May be able to find all of this even in a corner shop,
Ingredients
Olive oil
2 onions, chopped to thumbnails or less
2 garlic cloves, fine chopped
Hot chilli powder, 1 teaspoon
4 rashers bacon, peeled and squared to a thumbnail
Red lentils, third/half bag
Tomatoes, 1 tin
Spinach, 1 tin, drained
Stock, jelly vegetable, 3/4 litre
Tools
Knife and board to chop onions and garlic
At least mid‐size pan
Make
Heat the oil, fry the onions but don’t colour (cover the pan or salt)
Stir in garlic and bacon, cook to one song. Onions should have lost white
Add lentils and tomato, then stock
Bring to the boil then hard boil for at least one song
Simmer at least two songs more
One song before intending to eat, stir in spinach and season
Note 1: you must boil lentils hard for five minutes, or you will make everyone ill Note 2: a stew like this gets better the longer it is cooked, and better over days. So don’t worry about cooking time
Variations
The garlic I can get is forced and so weak and naff. We bunged half a garlic sprout in
Don’t compromise on the stock. I’d be dubious about stock powders or cubes.
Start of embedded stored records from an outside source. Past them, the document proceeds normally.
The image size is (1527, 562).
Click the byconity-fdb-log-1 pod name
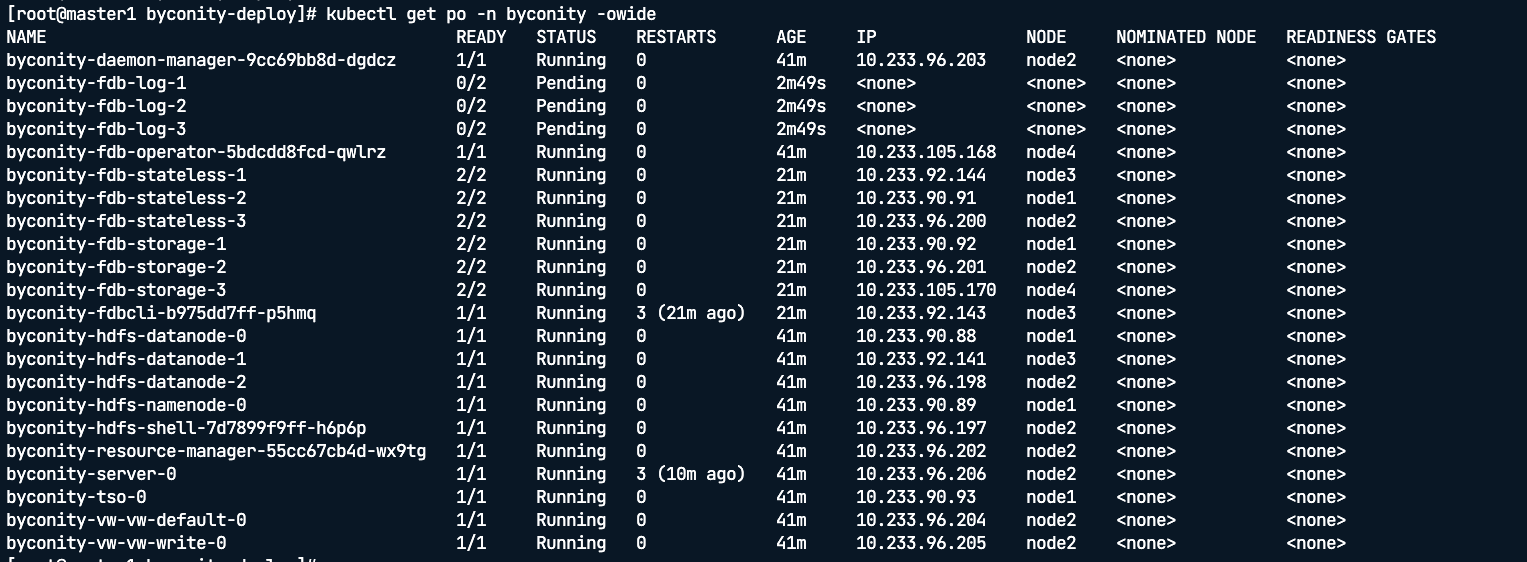point(96,83)
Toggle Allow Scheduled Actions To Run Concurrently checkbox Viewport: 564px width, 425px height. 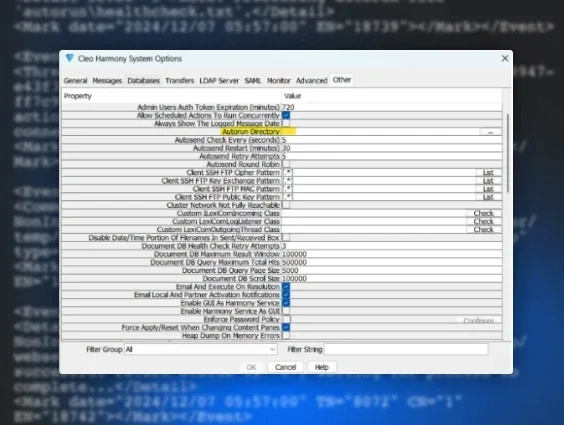286,115
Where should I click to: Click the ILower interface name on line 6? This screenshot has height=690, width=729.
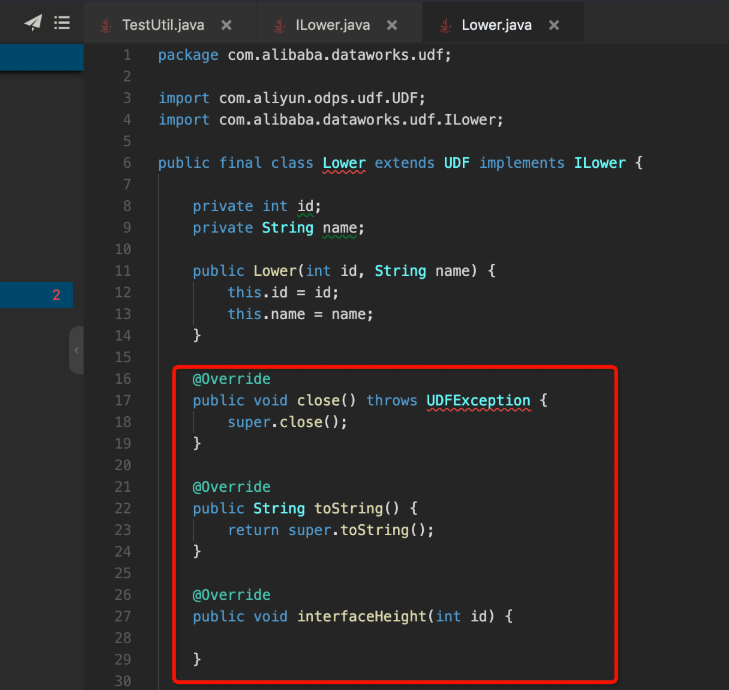point(600,163)
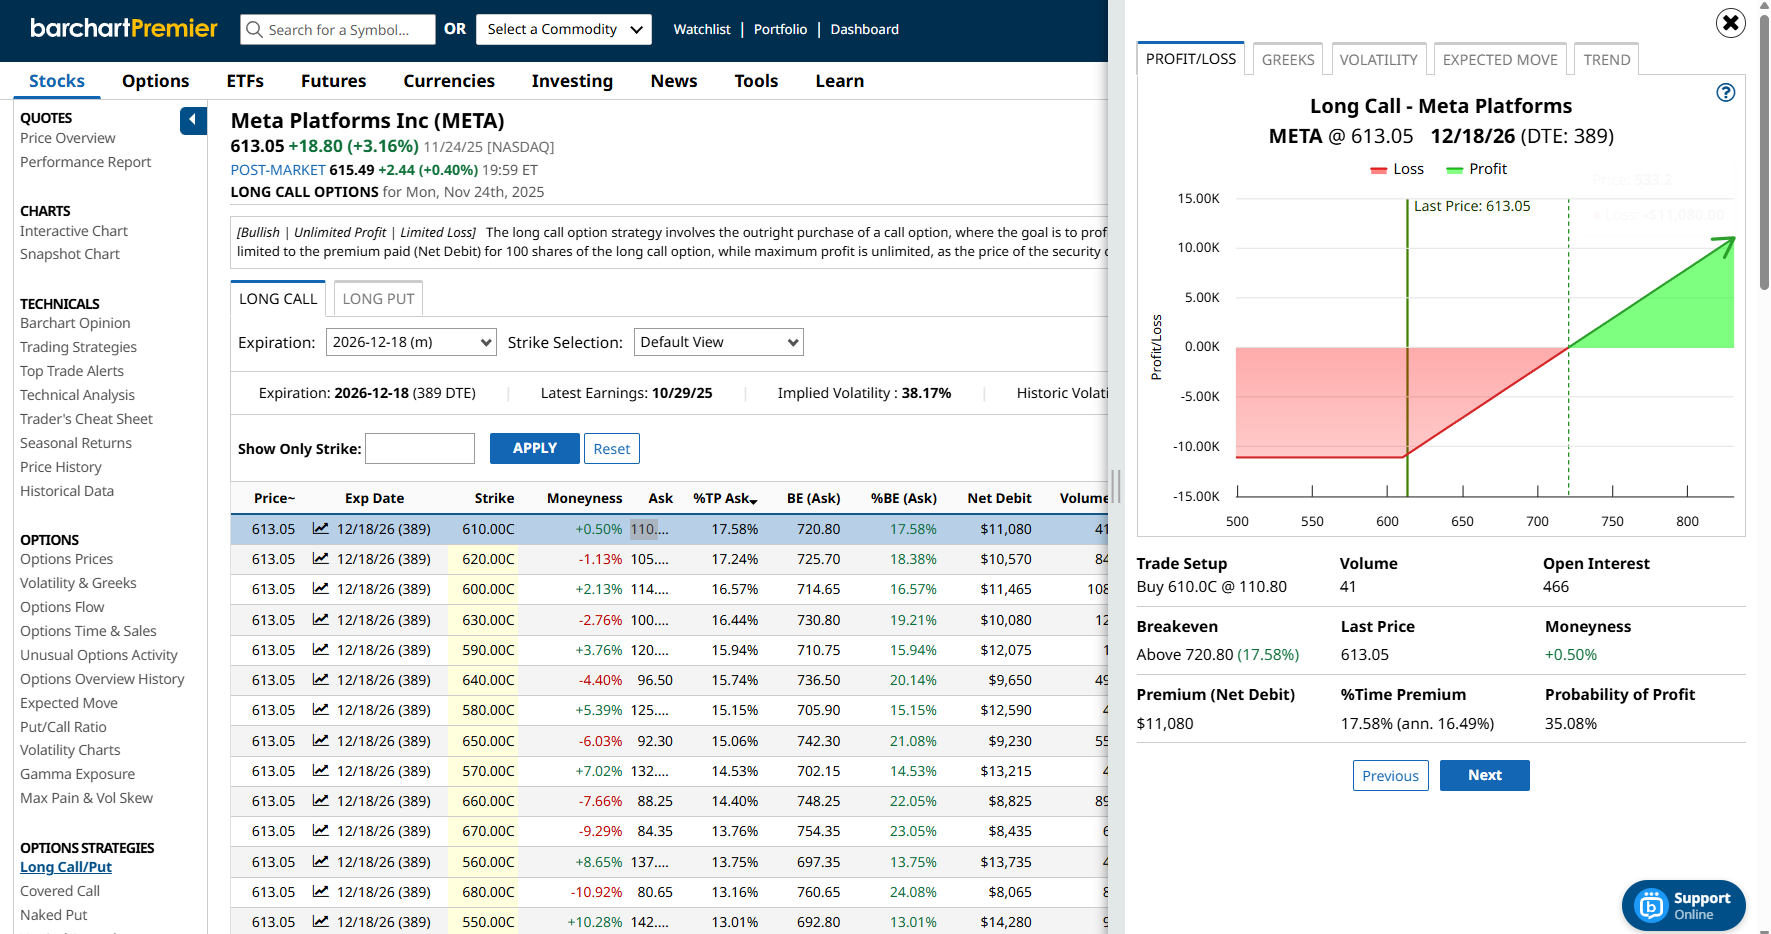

I think good stock is probably helpful here—the original recommends home‐made
The original used parsley, which is good but I’d go for fresh. I would avoid dried parsley as, dried in the little pots, it’s not good. Any green you have spare
On the same theme, I used fresh‐ground pepper (I hate the stuff in those little plastic tubs—pepper will not keep like salt)
Original recipe recommended half‐pulverising, but stirring and mashing got it to what you see in the photo, which I think is better
Discussion
This caused me to rethink what can be appealing in cooking. Outside of a culture, red lentils are no sale. Also, the stew is not overly spicy. Only explanation I have that it has heavy flavour and colours, and eats like substantial food. Even if not artful. Given that it’s cheap as anything, fast to make and low on cleaning, this will be cooked again, may even become a go‐to.
References
Original recipe (with home‐made stock and parsley),
https://www.bbc.co.uk/food/recipes/low_fat_bacon_and_lentil_02962
Feedback
People commented on it, and it became legend.